X_train_scaled.head()

In [None]:
X_train_scaled.describe()

### Quick check

In [None]:
import matplotlib
import sklearn

print('Versions')
print('Pandas:', pd.__version__)
print('Numpy:', np.__version__)
print('Matplotlib:', matplotlib.__version__)
print('Seaborn:', sns.__version__)
print('Scikit-Learn:', sklearn.__version__)

In [None]:
# Make sure y is what I think it is

y_train.head()

In [None]:
# Assign y to a dataset

y_train = pd.DataFrame(y_train)
y_validate = pd.DataFrame(y_validate)

In [None]:
# Establish my baseline

# 1. Compute logerror_pred_mean
logerror_pred_mean = y_train.logerror.mean()
y_train['logerror_pred_mean'] = logerror_pred_mean
y_validate['logerror_pred_mean'] = logerror_pred_mean

# 2. Compute logerror_pred_median
logerror_pred_median = y_train.logerror.median()
y_train['logerror_pred_median'] = logerror_pred_median
y_validate['logerror_pred_median'] = logerror_pred_median

# 3. RMSE of logerror_pred_mean
rmse_train = mean_squared_error(y_train.logerror, y_train.logerror_pred_mean) ** .5
rmse_validate = mean_squared_error(y_validate.logerror, y_validate.logerror_pred_mean) ** .5

print("RMSE using Mean\nTrain/In-Sample: ", round(rmse_train, 5), 
      "\nValidate/Out-of-Sample: ", round(rmse_validate, 5))

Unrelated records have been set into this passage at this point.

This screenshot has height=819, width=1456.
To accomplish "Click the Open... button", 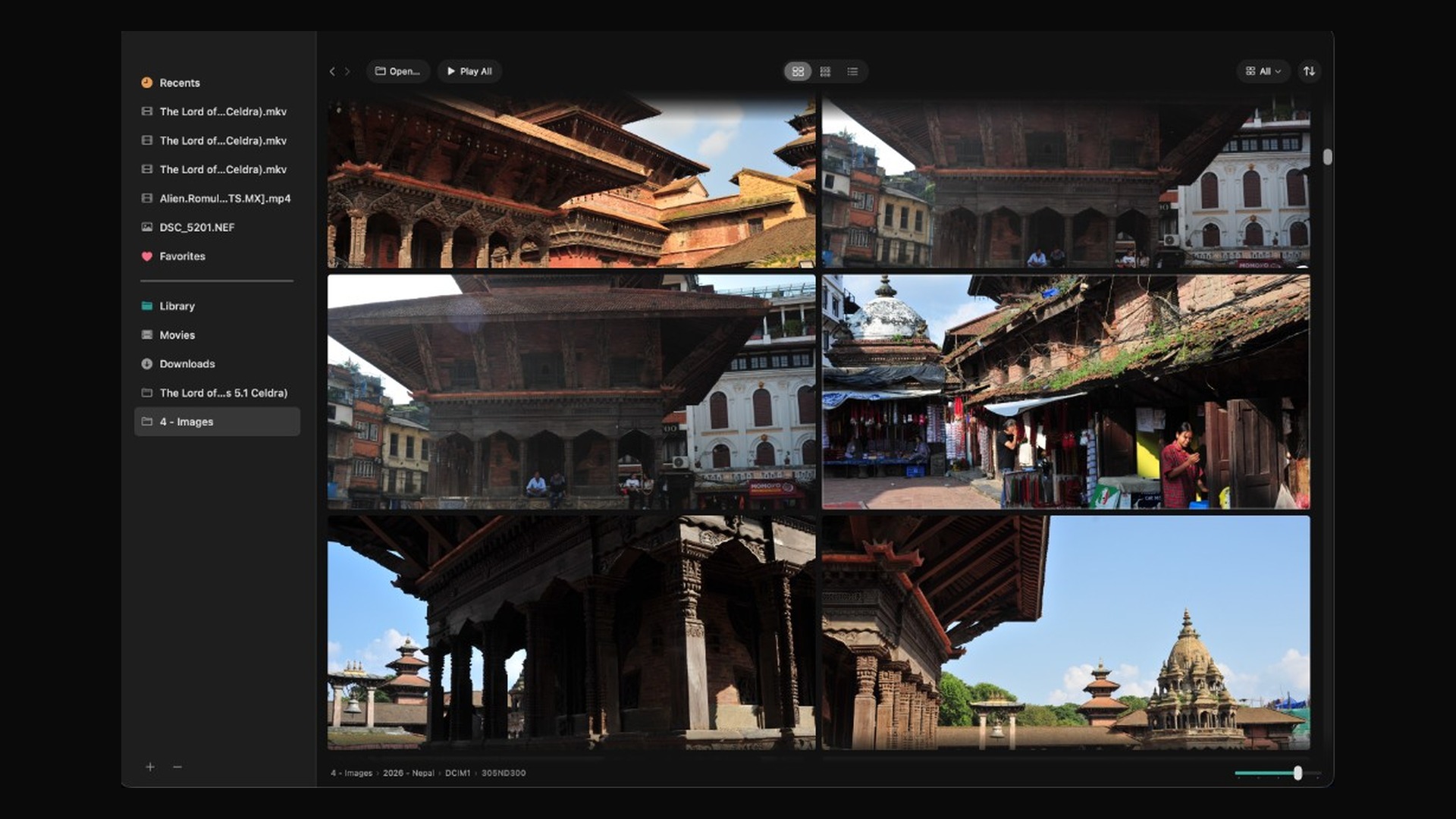I will [398, 71].
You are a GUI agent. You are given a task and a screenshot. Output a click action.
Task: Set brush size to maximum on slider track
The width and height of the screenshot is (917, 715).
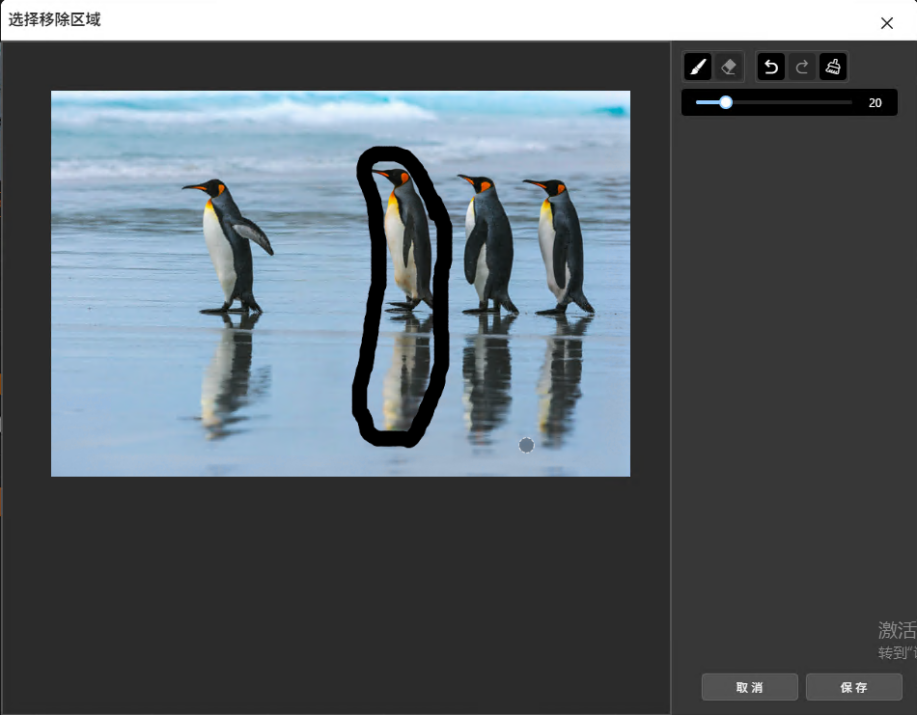(851, 102)
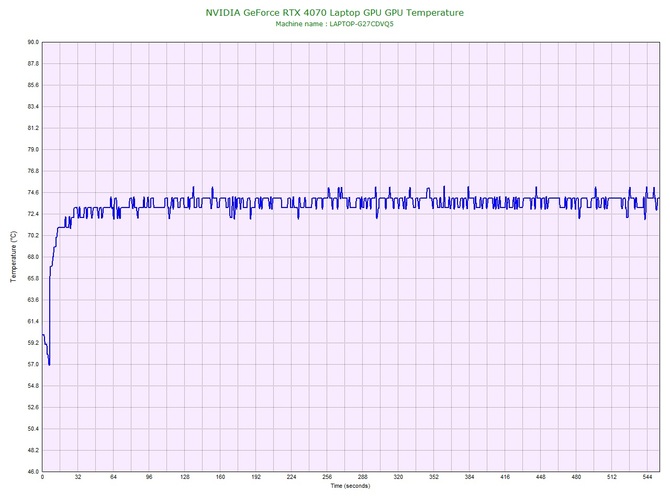Image resolution: width=670 pixels, height=503 pixels.
Task: Click the Temperature (°C) y-axis label
Action: [13, 257]
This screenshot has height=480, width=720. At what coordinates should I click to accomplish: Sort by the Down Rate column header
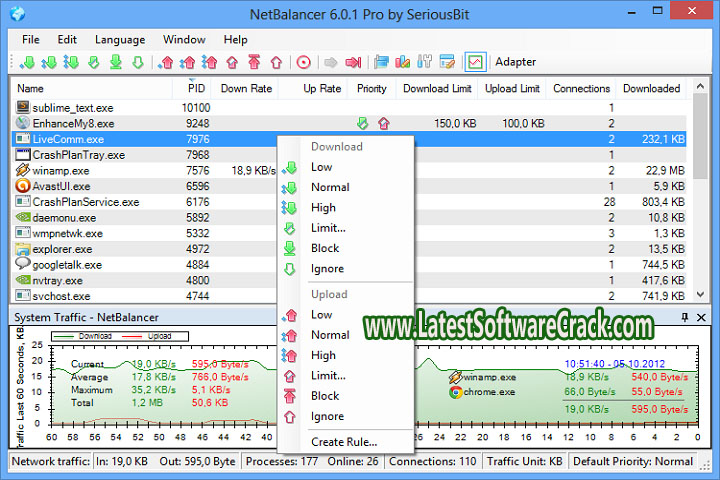[x=246, y=88]
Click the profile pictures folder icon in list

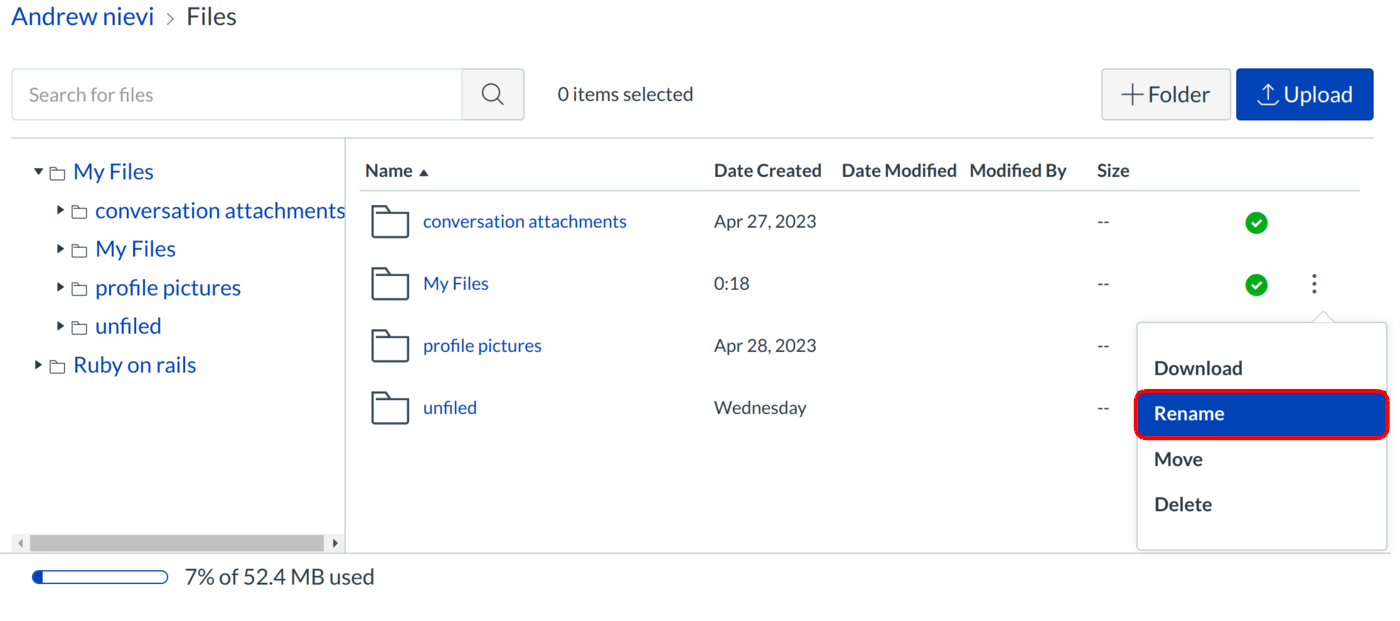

# 4. RMSE of logerror_pred_median
rmse_train = mean_squared_error(y_train.logerror, y_train.logerror_pred_median) ** .5
rmse_validate = mean_squared_error(y_validate.logerror, y_validate.logerror_pred_median) ** .5
print("RMSE using Median\nTrain/In-Sample: ", round(rmse_train, 5), 
      "\nValidate/Out-of-Sample: ", round(rmse_validate, 5))

In [None]:
# Create a dataframe for comparison of metrics for model selection

from sklearn.metrics import explained_variance_score

metric_df = pd.DataFrame(data=[{
    'model': 'mean_baseline', 
    'RMSE_validate': rmse_validate,
    'r^2_validate': explained_variance_score(y_validate.logerror, y_validate.logerror_pred_mean)}])

metric_df

In [None]:
# First model: Linear Regression (OLS)

# Make the thing 
lm = LinearRegression(normalize=True)

# Fit the model to our training data 
lm.fit(X_train, y_train.logerror)

# Predict train 
y_train['logerror_pred_lm'] = lm.predict(X_train)

# Evaluate: rmse
rmse_train = mean_squared_error(y_train.logerror, y_train.logerror_pred_lm) ** .5

# Predict validate
y_validate['logerror_pred_lm'] = lm.predict(X_validate)

# Evaluate: rmse
rmse_validate = mean_squared_error(y_validate.logerror, y_validate.logerror_pred_lm) ** .5

print("RMSE for OLS using LinearRegression\nTraining/In-Sample: ", rmse_train, 
      "\nValidation/Out-of-Sample: ", rmse_validate)

In [None]:
# Add OLS Regressor to my metric dataframe

metric_df = metric_df.append({
    'model': 'OLS Regressor', 
    'RMSE_validate': rmse_validate,
    'r^2_validate': explained_variance_score(y_validate.logerror, y_validate.logerror_pred_lm)}, ignore_index=True)

metric_df

In [None]:
# LassoLars

# Create the model object
lars = LassoLars(alpha=1)

# Fit the model to our training data
lars.fit(X_train, y_train.logerror)

# Predict train
y_train['logerror_pred_lars'] = lars.predict(X_train)

# Evaluate: rmse
rmse_train = mean_squared_error(y_train.logerror, y_train.logerror_pred_lars) ** .5

# Predict validate
y_validate['logerror_pred_lars'] = lars.predict(X_validate)

# Evaluate: rmse
rmse_validate = mean_squared_error(y_validate.logerror, y_validate.logerror_pred_lars) ** .5

print("RMSE for Lasso + Lars\nTraining/In-Sample: ", rmse_train, 
      "\nValidation/Out-of-Sample: ", rmse_validate)

In [None]:
# Add LassoLars to my metric dataframe

metric_df = metric_df.append({
    'model': 'Lasso alpha 1', 
    'RMSE_validate': rmse_validate,
    'r^2_validate': explained_variance_score(y_validate.logerror, y_validate.logerror_pred_lars)}, ignore_index=True)

metric_df

In [None]:
# Polynomial features

# Make the polynomial features to get a new set of features
pf = PolynomialFeatures(degree=2)

# Fit and transform X_train_scaled
X_train_degree2 = pf.fit_transform(X_train)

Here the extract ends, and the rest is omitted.